Tuesday, July 2, 2013

Making Filé with Sassafras Leaves

Imagine the world as we know it has ended, or you are stranded in the woods.  You have shot a squirrel and picked some dandelion greens to make a soup.  It is going to be a rather thin and uninteresting soup to be sure.  However, if you know how to make Filé (fee-lay). you will be able to turn that thin soup into something thicker and far more interesting.  All you need to be able to do is recognize a Sassafras Tree.

Filé is a spice made and used primarily by the Cajuns of Southern Louisiana and invented by the Choctaw Indians. It's used as a thickener and flavoring in soups and stews. If you have had Gumbo, you have probably eaten it already. People often think that Filé is a combination of spices due to its interesting flavor.  Surprisingly, it has only one ingredient, dried Sassafras leaves.

The Sassafras tree is fairly easy to recognize.  The leaves on the tree comes in three different varieties.  These shapes include a simple oval, a three-lobed maple leaf shape, and a two-lobed mitten shape.  The Mulberry tree also has these three shapes, however, the Sassafras has smooth margins and no teeth and also has a spicy smell when crushed.  If you pull the leaf off and immediately smell where the leaf is severed, it should have a spicy almost citrous scent.  Sassafras is a medium-sized tree with irregularly furrowed, red-brown bark.

To make Filé, you can pluck branches off and hang to dry in a warm area like a garage or attic.  Your branches will be crispy dry in about a week.  You can also pluck individual leaves off and dehydrate them in a dehydrator or oven.  See how I dehydrate HERE.  Do not dehydrate your leaves in the sun as it will dull the color of the leaves.

Once dry, hand crush the leaves in a bowl.  It will suddenly seem like a much smaller amount at that point.  Fill your mortar 3/4 full and using a pestle, crush into a powder.  It takes about five minutes.

Strain through a fine mesh strainer to remove any large pieces and twigs.


Store in an air tight container away from sunlight.  To use, add several teaspoons to your soup after you have taken the soup away from the heat.  Do not add it while cooking.  Be frugal in your initial use as often people add too much in the beginning.  You can also use it as a condiment for individuals to add to their soup.

### Data segment
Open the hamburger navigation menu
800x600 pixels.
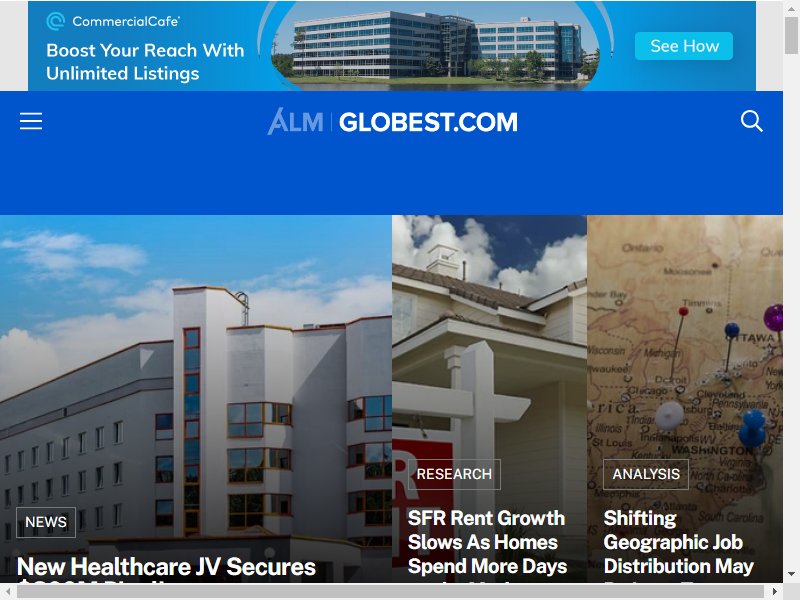point(31,121)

### Brief A
Copy word for word the passage of the text on making filé starting with "Making Filé with" and going on through "a Sassafras Tree.".
### Brief B
Extend the text on making filé from its final sentence onward.

### Written response A
Making Filé with Sassafras Leaves

Imagine the world as we know it has ended, or you are stranded in the woods.  You have shot a squirrel and picked some dandelion greens to make a soup.  It is going to be a rather thin and uninteresting soup to be sure.  However, if you know how to make Filé (fee-lay). you will be able to turn that thin soup into something thicker and far more interesting.  All you need to be able to do is recognize a Sassafras Tree.

### Written response B
As a point of interest, sassafras root and bark are have been sources of the flavoring for root beer in the past. The roots also make a wonderful tea which I drank often as a child.  Native Americans used Sassafras as a blood purifier.  Some locals that I have known use the root in tea to help get over colds and fevers. Herbalists use Sassafras for arthritis, gout and rheumatism.

Parts of the sassafras plant contains safrole, which may be carcinogenic according to the FDA.  In the 1960's, researchers isolated this compound of Sassafras and fed it to rats in ridiculously high concentration (not found in nature) and they developed cancer (go figure, keep in mind that they had not even decided that cigarettes caused cancer at this point so my faith in this determination is fair at best).  You can also find safrole in more common herbs such as black pepper, basil and nutmeg.  However, just to be on the safe side, the leaves of Sassafras do not contain safrole so they are safe for making Filé!

For you locals, there is a Sassafras tree behind Home Depot on Royal Oaks in Franklin, TN.

Shared At:
Homestead Barn Hop
Natural Living Monday
Backyard Farming Connection
Eco-Kids Tuesday
Frugal Days, Sustainable Ways
The HomeAcre Hop


  1. What an interesting post! I'm going to have to check our woods and see if we have an Sassafras trees, I'm wondering if they grow in Vermont? Thank you so much for sharing on The Home Acre Hop, can't wait to see what you share this week! Nancy
    On The Home Front

  2. I love to eat sassafras leaves, the young, tender ones. They have a great flavor and texture and are really good added to a salad. I will also pluck them and eat them if hiking through the woods. Yumm!